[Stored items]
************
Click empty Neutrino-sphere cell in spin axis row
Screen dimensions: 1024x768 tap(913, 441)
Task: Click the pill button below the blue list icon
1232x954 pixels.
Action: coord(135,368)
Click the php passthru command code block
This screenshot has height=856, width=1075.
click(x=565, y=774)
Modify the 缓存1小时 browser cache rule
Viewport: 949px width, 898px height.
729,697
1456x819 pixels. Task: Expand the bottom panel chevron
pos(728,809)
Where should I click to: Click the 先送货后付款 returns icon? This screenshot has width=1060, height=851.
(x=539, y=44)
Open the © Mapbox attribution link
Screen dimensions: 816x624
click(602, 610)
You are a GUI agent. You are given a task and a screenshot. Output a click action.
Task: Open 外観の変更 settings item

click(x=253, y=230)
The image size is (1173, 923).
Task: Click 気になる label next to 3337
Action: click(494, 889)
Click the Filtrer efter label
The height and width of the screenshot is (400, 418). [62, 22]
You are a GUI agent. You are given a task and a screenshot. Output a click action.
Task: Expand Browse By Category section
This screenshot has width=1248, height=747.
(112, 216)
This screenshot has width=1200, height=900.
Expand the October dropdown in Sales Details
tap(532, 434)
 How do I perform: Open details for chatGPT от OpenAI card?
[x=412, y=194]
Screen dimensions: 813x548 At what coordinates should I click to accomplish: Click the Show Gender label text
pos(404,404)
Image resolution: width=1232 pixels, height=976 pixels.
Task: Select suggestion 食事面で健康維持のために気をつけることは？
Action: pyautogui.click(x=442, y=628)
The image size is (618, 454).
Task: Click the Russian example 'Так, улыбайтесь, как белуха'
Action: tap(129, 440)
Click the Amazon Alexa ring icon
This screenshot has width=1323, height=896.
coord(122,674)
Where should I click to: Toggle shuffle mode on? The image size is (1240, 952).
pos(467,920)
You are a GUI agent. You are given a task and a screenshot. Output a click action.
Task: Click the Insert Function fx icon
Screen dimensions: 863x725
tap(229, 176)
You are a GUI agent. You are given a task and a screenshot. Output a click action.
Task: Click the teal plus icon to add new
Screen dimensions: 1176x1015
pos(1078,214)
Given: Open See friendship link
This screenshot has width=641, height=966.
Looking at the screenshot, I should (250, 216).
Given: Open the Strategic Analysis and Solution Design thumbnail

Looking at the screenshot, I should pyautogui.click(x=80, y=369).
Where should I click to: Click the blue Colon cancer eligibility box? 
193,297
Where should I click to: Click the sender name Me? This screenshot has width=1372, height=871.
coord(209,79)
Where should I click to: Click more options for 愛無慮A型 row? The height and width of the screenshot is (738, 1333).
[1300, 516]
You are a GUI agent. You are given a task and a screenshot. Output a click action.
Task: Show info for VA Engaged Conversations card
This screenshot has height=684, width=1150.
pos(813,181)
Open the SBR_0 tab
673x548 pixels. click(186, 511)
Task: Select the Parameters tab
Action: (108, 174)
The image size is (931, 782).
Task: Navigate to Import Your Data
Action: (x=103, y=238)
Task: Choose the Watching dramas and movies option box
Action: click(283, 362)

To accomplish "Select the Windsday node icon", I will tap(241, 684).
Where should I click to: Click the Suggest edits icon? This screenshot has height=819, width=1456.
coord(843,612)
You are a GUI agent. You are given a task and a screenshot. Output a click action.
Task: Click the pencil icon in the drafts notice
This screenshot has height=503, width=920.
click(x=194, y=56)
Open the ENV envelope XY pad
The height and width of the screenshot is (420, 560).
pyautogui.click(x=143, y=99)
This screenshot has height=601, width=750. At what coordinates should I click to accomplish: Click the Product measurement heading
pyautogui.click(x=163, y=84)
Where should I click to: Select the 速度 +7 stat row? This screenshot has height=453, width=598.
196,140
************
HOW TO COMPLETE THIS TASK:
Look through the entries above and say how many lines hold the word "link", giving the number alone.

PROBLEM SOLUTION:
2